--- Provided entries ---
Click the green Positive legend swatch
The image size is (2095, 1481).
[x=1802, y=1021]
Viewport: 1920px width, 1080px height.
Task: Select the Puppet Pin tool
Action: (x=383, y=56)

--- Problem description ---
Copy out the whole listing exactly as given.

--- Your response ---
Click the green Positive legend swatch
The image size is (2095, 1481).
[x=1802, y=1021]
Viewport: 1920px width, 1080px height.
Task: Select the Puppet Pin tool
Action: (x=383, y=56)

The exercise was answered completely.